Decompression experiments for sulfur-bearing hydrous rhyolite magma: Redox evolution during magma decompression

We performed decompression experiments on sulfur-bearing hydrous rhyolite magma at a temperature of 800 °C to investigate redox evolution during magma decompression. The magma was continuously decompressed from 100 MPa to 10–50 MPa at rates of 10 and 100 MPa h^–1. The evolution of the ferric to total iron ratio (Fe³⁺/Fe_total) during decompression was investigated using XANES, and redox evolution was determined based on a thermodynamic calculation and measured Fe³⁺/Fe_total. Before decompression, the sample was buffered from NNO to NNO+1, and the pre-exsolved fluid phase and sulfide crystal coexisted. Sulfide crystals were found in all decompressed samples, and Fe³⁺/Fe_total showed a slight decrease with decompression. It was confirmed that the sample in a gold capsule was not influenced by the change in redox conditions outside of the capsule for the timescale of the decompression experiments; thus, the decompressed sample reflected the redox evolution in magma during decompression. Our experiments indicated that magma decompression causes a slight reduction when it includes water and sulfur. This evolution is qualitatively explained by sulfur degassing and fluid-melt redox equilibria.
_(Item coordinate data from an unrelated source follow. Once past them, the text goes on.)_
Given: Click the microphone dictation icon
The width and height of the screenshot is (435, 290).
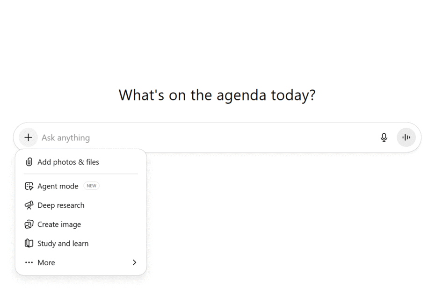Looking at the screenshot, I should coord(384,138).
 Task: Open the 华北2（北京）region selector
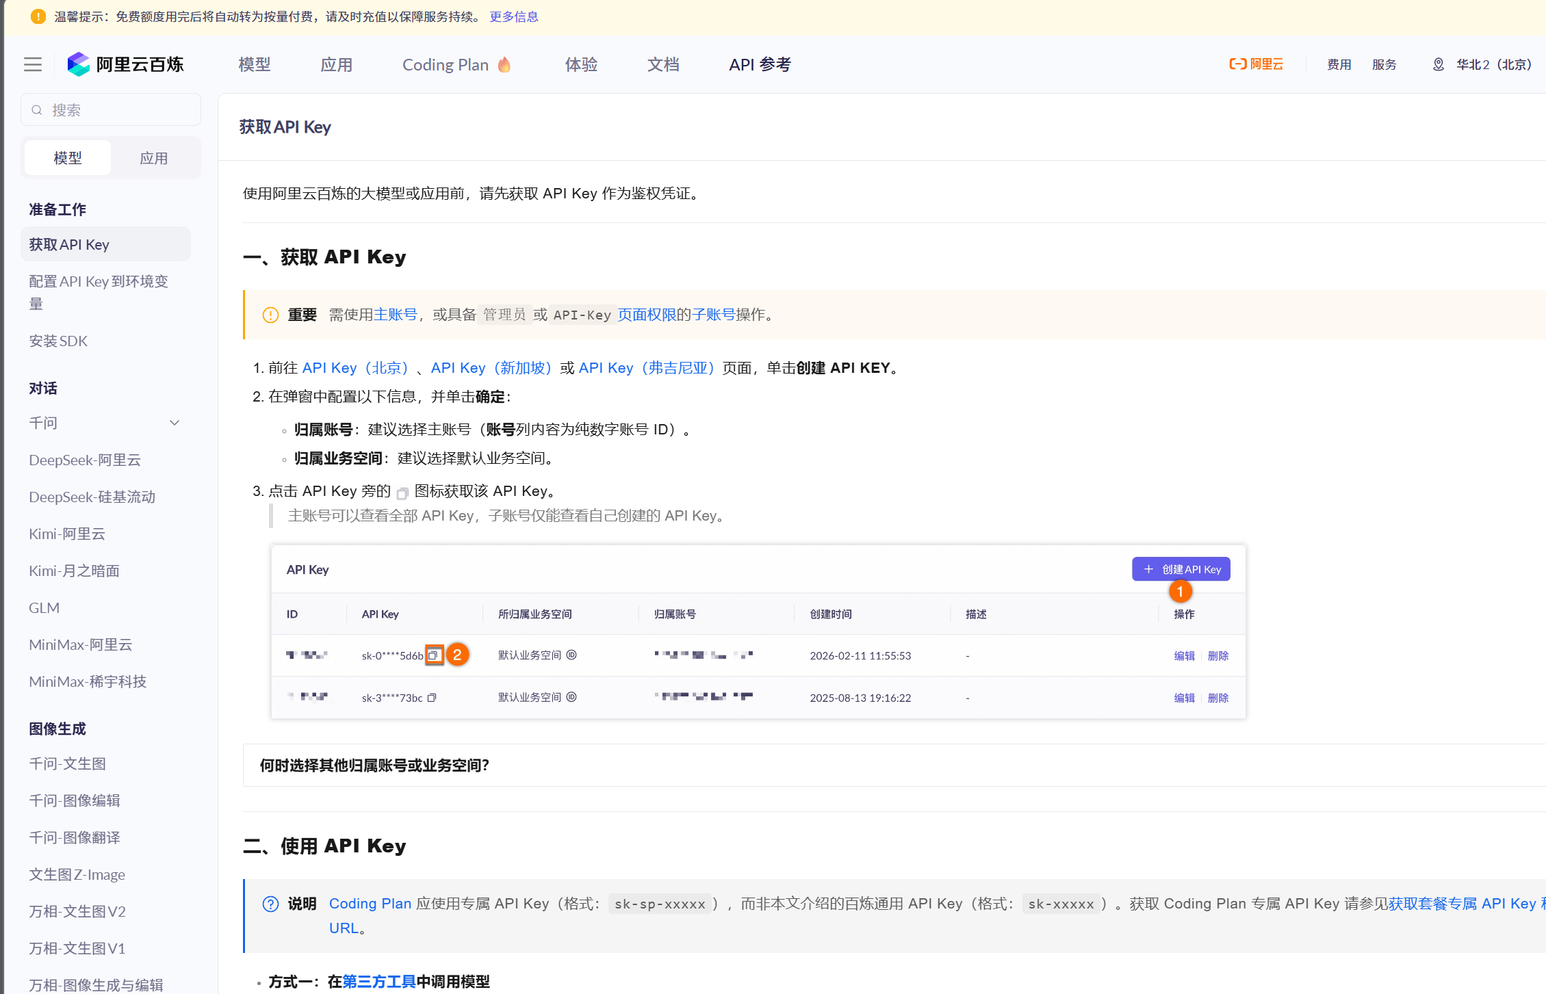[x=1493, y=64]
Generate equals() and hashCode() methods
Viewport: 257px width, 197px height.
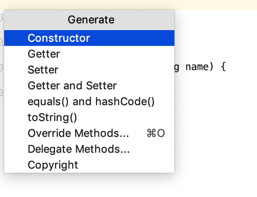pyautogui.click(x=91, y=101)
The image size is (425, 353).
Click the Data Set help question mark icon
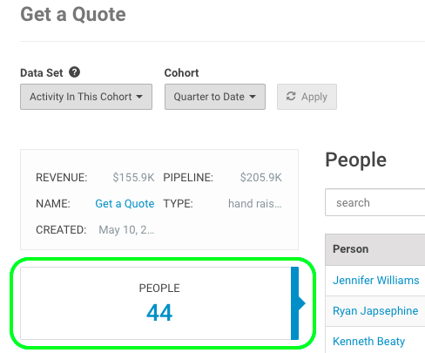[x=74, y=72]
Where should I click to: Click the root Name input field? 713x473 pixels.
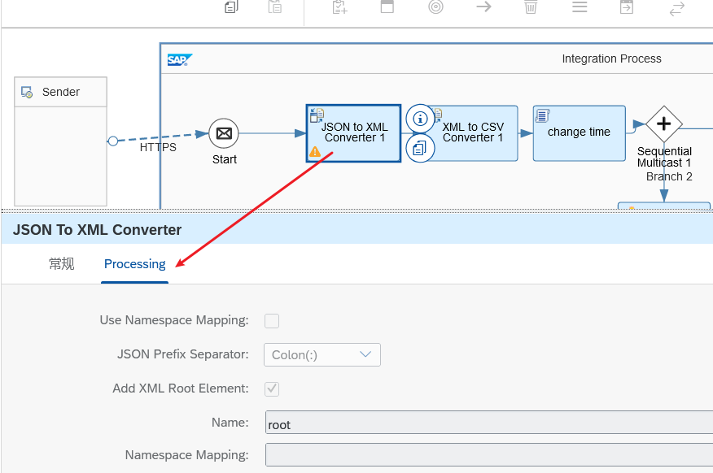(x=488, y=423)
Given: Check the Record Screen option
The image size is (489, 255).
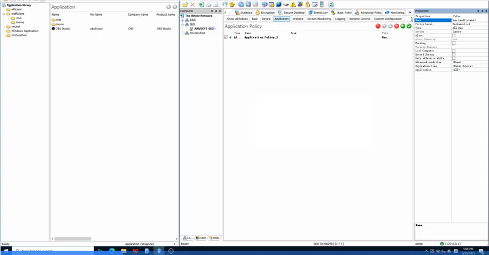Looking at the screenshot, I should tap(454, 54).
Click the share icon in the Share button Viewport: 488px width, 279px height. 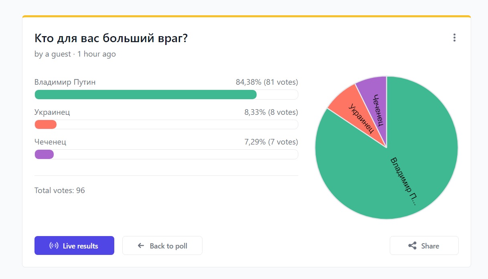point(412,246)
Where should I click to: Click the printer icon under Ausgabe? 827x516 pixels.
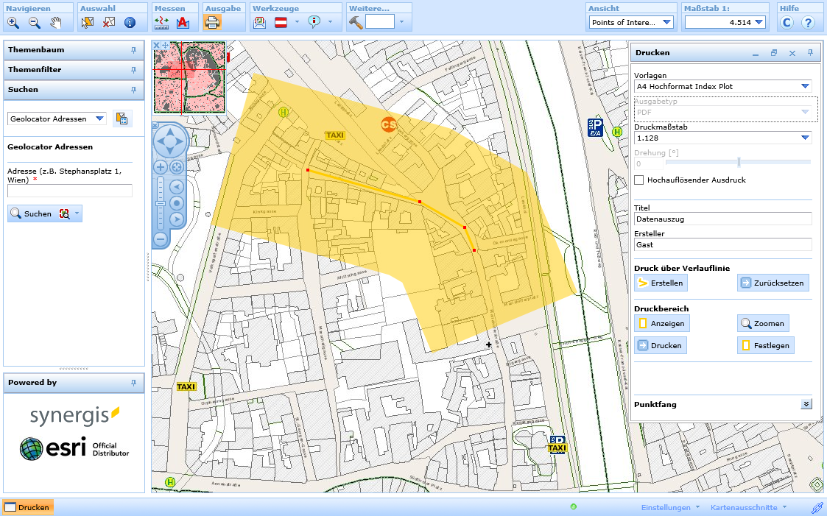[212, 23]
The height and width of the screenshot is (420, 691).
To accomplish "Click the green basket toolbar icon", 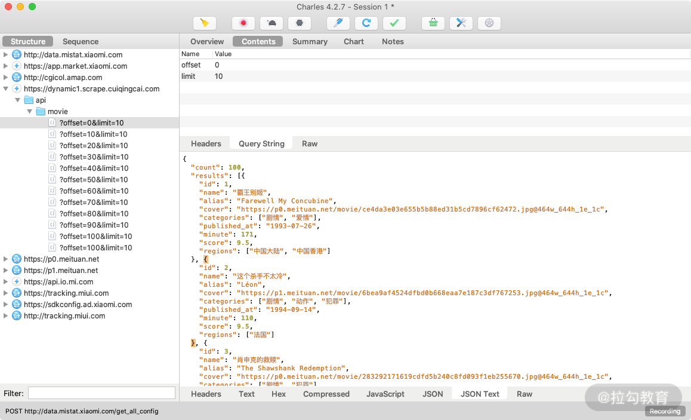I will (433, 23).

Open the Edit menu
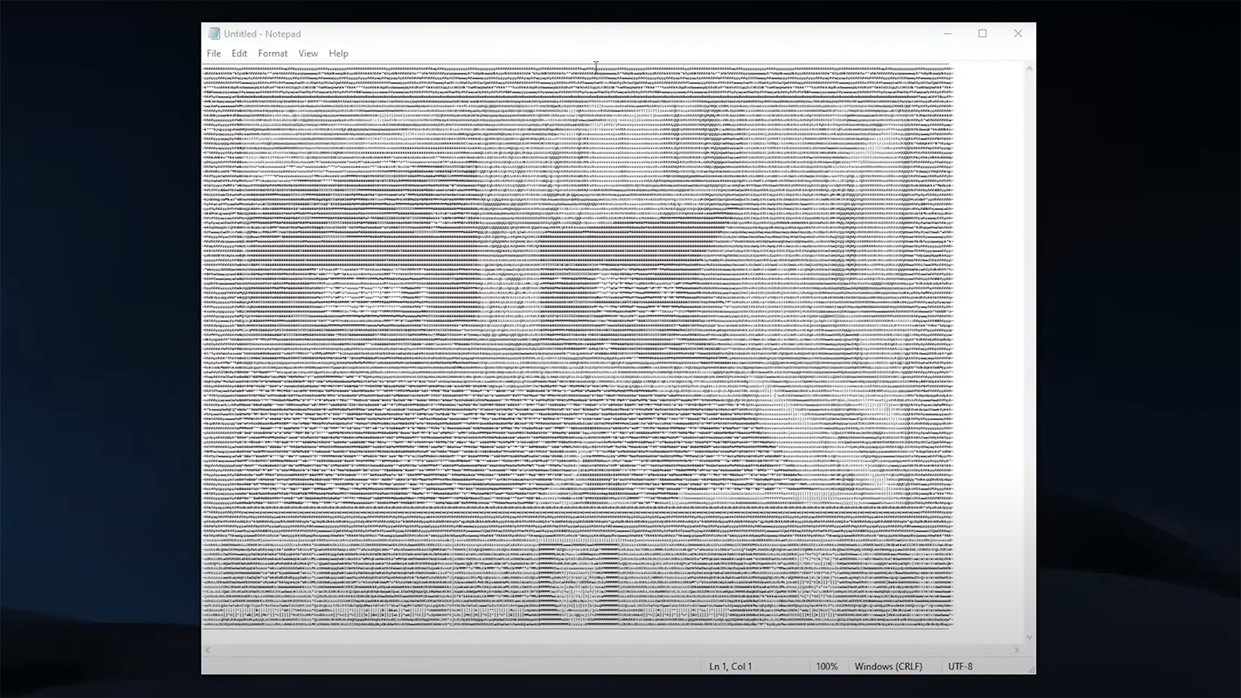coord(239,53)
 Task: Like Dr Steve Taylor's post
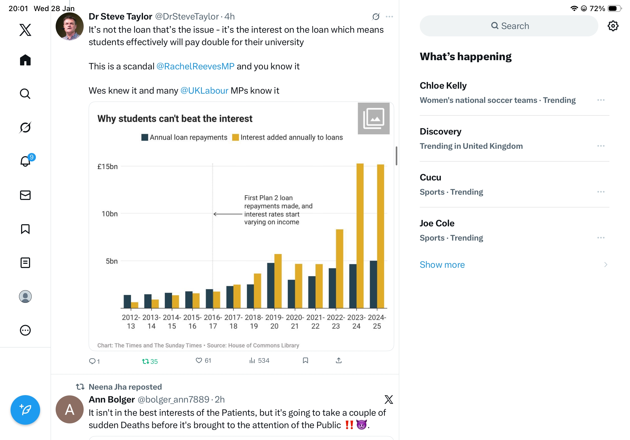[199, 360]
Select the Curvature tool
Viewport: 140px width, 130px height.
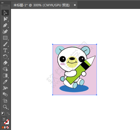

During the fluid-melt redox equilibria, magma is reduced if the existence of a pre-exsolved fluid phase is assumed, while the model calculation shows that magma is oxidized when it contains only water or no pre-exsolved fluid phases. This is because sulfur buffers the oxidation of magma through a reaction with oxygen in the fluid phase. Therefore, we inferred that the redox condition of magma is not oxidized during explosive volcanism with a pre-exsolved fluid phase and closed-system degassing. In contrast, if magma experiences open-system degassing, it may be oxidized, resulting in the breakdown of sulfide crystals as observed in some pyroclasts and lavas.